0
votes

I try to display the accuracy and loss of my net with Tensorboard as graphs, but the training and validation data are shown as separate runs. I am still relatively inexperienced with Tensorflow and Tensorboard, so I hope you can see the reason for this

Here is my code:

import os
import time
import pickle
import tensorflow as tf
from tensorflow import keras
from tensorflow.keras.callbacks import TensorBoard

print("Loading Data via Pickel")
X = pickle.load(open("X.pickle", "rb"))
y = pickle.load(open("y.pickle", "rb"))

print(len(X))
print(len(y))

startTime = time.time()
hidden_dense_layers = [0,1,2]
hidden_dense_layer_size = [64, 128, 256, 512, 1024]

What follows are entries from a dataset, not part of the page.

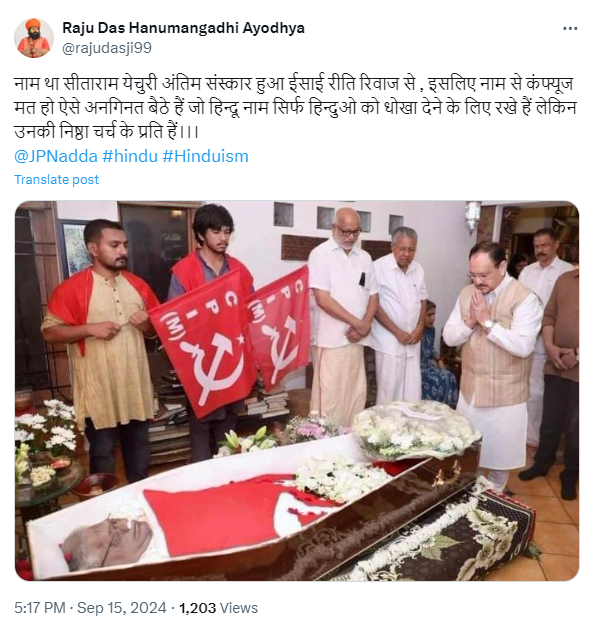Open the #Hinduism hashtag
The width and height of the screenshot is (592, 623).
tap(205, 156)
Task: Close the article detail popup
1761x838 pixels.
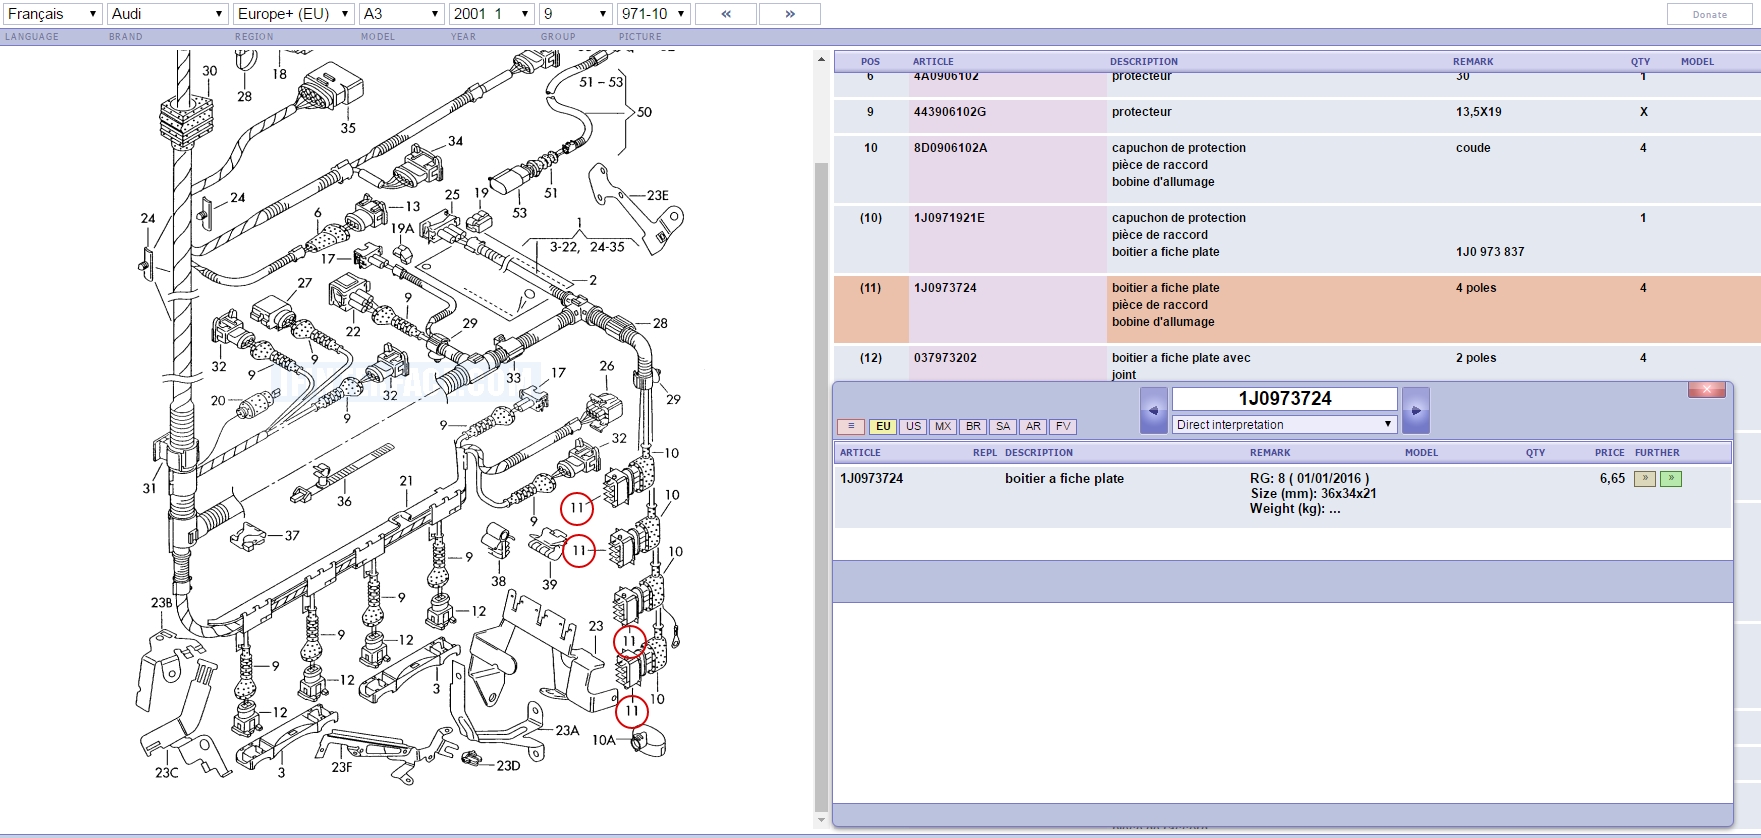Action: (x=1706, y=390)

for dense_layer_ammount in hidden_dense_layers:
    for dense_layer_size in hidden_dense_layer_size:
        NAME = "{}-hidden_layers-{}-layersize".format(dense_layer_ammount, dense_layer_size)
        print("----------", NAME, "----------")

        print("Building Model")
        # model = keras.Sequential([
        #     keras.layers.Flatten(input_shape=(200, 200)),
        #     keras.layers.Dense(500, activation="relu"),
        #     keras.layers.Dense(1, activation="sigmoid")
        # ])

        model = keras.Sequential()

        model.add(keras.layers.Flatten(input_shape=(75, 75)))

        for i in range(dense_layer_ammount):
            model.add(keras.layers.Dense(dense_layer_size, activation="relu"))

        model.add(keras.layers.Dense(1, activation="sigmoid"))

        model.compile(loss='binary_crossentropy',
                      optimizer='adam',
                      metrics=['accuracy'])

        print("Creating Callbacks")

        print("Creating Checkpoint Callback")
        checkpoint_path = "training_2/cp-{epoch:04d}.ckpt"
        checkpoint_dir = os.path.dirname(checkpoint_path)

        # Create a callback that saves the model's weights
        checkpoint_callback = tf.keras.callbacks.ModelCheckpoint(
            filepath=checkpoint_path,
            save_weights_only=True,
            verbose=1
        )

        print("Creating Tensorboard Callback")
        tensorboard_callback = TensorBoard(log_dir="logs/{}".format(NAME))

        print("Training Model")
        model.fit(
            X,
            y,
            # batch_size=32,
            epochs=10,
            callbacks=[
                # checkpoint_callback,
                tensorboard_callback
            ],
            validation_split=0.3
        )

Here is how the runs are Displayed for me

Here is how the runs are Displayed for me

Here is how the Graphs are displayed to me

Here is how the Graphs are displayed to me

1

1 Answers

1
votes

It is completely normal to have two curves for both graphs. Each curve corresponds to training data or validation data (resp. orange and blue on your plots). To each epoch you get a two-step process:

  • first you get the actual model parameter tuning with gradient descent, the training step. The blue curve tells you learn something (e.g.: is the model complex enough for the given task ?).
  • secondly you need to make sure that the trained model is performing well on data that have not been used to tune the parameter, this is the validation step. The red curve will tell you how close you are to an overfitting situation (meaning that you get good performances for the tuning part, but that the model is very bad when feeding with "new data").